Editorial: Pandemic leads to belt-tightening

Published: 5/26/2020 8:14:20 AM

Samuel Johnson (1709-1784) said, “When a man knows he is to be hanged in a fortnight, it concentrates his mind wonderfully.” In other words, the prospect of calamity causes one to focus on what’s important. For towns, that calamity is the coronavirus pandemic and what’s important is avoiding a fiscal train wreck as a result of receiving less money from the state than anticipated.

The Massachusetts Taxpayers Foundation, a leading Beacon Hill watchdog group, recently revised its tax revenue forecast for next year, now predicting the state could collect $6 billion less than anticipated just five months ago. The foundation also predicted a tax revenue shortfall of between $700 and $800 million this fiscal year, and has already suggested that Beacon Hill lawmakers consider delaying implementation of the landmark education funding reform bill passed late last year. That bill, much lauded in Franklin County, aimed to close persistent achievement gaps and committed the state to spending about $1.5 billion more on K-12 education over seven years.

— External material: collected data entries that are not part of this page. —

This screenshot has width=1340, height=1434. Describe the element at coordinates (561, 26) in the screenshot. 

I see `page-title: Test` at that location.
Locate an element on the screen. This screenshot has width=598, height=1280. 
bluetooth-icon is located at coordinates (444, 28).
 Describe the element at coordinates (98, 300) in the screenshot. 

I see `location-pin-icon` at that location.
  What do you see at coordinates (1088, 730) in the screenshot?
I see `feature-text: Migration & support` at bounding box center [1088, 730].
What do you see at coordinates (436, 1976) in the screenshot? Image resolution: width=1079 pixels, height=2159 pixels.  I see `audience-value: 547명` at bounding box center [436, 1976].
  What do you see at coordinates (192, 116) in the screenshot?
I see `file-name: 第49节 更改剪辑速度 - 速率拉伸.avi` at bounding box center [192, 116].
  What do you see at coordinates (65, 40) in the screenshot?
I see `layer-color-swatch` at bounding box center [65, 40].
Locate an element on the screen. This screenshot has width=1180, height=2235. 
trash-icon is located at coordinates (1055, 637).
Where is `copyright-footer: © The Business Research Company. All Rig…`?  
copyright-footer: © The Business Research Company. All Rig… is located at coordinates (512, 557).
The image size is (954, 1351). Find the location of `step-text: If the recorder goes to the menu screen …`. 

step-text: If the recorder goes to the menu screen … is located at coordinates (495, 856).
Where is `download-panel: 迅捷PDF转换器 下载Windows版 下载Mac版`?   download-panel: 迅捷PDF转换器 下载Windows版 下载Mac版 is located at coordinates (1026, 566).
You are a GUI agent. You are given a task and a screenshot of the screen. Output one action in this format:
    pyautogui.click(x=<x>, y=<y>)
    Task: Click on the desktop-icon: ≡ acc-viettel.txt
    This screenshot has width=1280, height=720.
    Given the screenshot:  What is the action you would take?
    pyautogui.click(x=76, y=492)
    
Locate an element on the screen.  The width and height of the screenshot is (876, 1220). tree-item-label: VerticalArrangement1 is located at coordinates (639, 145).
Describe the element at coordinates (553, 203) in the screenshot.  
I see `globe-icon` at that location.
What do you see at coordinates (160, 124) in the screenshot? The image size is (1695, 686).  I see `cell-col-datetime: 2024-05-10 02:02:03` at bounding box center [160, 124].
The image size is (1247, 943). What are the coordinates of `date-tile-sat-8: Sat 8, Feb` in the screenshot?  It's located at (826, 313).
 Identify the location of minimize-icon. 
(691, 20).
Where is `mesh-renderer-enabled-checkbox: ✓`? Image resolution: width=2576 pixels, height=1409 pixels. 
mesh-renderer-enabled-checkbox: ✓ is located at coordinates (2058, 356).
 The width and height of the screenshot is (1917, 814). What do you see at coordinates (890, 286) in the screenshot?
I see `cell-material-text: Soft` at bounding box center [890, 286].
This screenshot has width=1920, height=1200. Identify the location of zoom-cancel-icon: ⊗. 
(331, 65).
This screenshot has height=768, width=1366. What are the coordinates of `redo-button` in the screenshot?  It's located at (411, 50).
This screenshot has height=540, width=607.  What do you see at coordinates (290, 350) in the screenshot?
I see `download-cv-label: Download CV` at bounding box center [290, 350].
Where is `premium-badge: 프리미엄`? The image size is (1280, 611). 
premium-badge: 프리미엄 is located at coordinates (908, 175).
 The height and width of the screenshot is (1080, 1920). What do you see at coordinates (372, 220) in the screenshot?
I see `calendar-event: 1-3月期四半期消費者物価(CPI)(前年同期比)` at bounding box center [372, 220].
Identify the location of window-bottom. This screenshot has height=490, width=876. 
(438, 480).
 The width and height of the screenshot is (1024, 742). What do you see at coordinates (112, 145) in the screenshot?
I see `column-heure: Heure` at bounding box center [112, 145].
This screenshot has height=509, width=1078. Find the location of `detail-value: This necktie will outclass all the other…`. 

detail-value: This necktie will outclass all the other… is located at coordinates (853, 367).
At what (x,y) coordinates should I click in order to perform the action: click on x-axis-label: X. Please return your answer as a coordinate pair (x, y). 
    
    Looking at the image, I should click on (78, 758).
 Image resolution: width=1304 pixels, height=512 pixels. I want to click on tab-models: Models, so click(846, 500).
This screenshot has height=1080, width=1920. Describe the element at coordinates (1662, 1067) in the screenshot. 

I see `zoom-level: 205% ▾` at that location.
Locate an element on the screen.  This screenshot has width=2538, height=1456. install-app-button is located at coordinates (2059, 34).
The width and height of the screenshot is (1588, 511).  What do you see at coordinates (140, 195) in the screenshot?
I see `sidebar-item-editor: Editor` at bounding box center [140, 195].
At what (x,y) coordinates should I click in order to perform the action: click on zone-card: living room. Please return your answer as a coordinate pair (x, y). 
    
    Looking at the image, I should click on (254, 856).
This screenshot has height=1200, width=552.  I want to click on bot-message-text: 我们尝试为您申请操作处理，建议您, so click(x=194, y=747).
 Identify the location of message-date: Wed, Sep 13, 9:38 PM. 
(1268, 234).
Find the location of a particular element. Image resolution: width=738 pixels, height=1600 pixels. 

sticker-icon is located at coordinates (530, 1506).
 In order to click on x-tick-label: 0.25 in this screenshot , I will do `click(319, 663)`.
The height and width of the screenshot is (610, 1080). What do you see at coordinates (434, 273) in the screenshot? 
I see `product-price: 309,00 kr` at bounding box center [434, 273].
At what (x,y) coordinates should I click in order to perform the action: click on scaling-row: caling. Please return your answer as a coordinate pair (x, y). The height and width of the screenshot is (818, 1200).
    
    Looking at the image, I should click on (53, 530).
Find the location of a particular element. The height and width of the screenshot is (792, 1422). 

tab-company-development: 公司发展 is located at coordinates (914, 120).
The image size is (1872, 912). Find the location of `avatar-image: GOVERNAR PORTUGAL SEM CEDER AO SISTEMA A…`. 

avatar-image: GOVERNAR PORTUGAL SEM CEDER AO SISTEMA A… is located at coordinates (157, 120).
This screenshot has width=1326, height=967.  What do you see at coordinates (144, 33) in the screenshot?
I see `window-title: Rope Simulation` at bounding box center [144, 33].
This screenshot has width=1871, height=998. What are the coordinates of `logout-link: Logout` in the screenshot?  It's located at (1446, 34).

Foundation President Eileen McAnneny now says that revenues could miss targets set in January by more than 19 percent as unemployment in the state swells to 22 percent by June. That level of job loss, the group said, would cause withholding taxes to fall by $1.9 billion and cost the state $2 billion in sales taxes. “As the size, scope, and duration of this public health crisis grow, we have revised our forecast to reflect the deteriorating economic outlook. With rapidly-changing economic and fiscal conditions this may not be the last time a revised forecast becomes necessary,” McAnneny said.

Towns will feel the pinch as the state revises what it thought it could afford in January.

Montague town officials recently set the example for other towns by delaying funding on a handful of town construction projects or capital improvements slated for the upcoming fiscal year. In total, the delays are worth nearly $660,000 out of a fiscal budget worth roughly $26 million. Their decisions were based on which projects absolutely could not be delayed, which ones reasonably could be delayed, and which delays would lead to more expensive repairs later. For example, tennis court repairs got delayed, a leaking roof repair was not. Safety repairs got the go-ahead, while a facade repair did not.

This is probably much the same process going on in households this summer. Cosmetic improvements like replacing the screen door that got chewed by the dog during a panic attack may be postponed, while the new gutters that protect against storm damage are still a go.

Town Finance Committees famous for wielding sharp pencils will be revisiting discussions of what’s essential and what’s not. Consequently, annual town meetings may be a lot shorter this spring as some monetary articles are postponed or removed from the warrants. It all promises to concentrate the municipal mind wonderfully.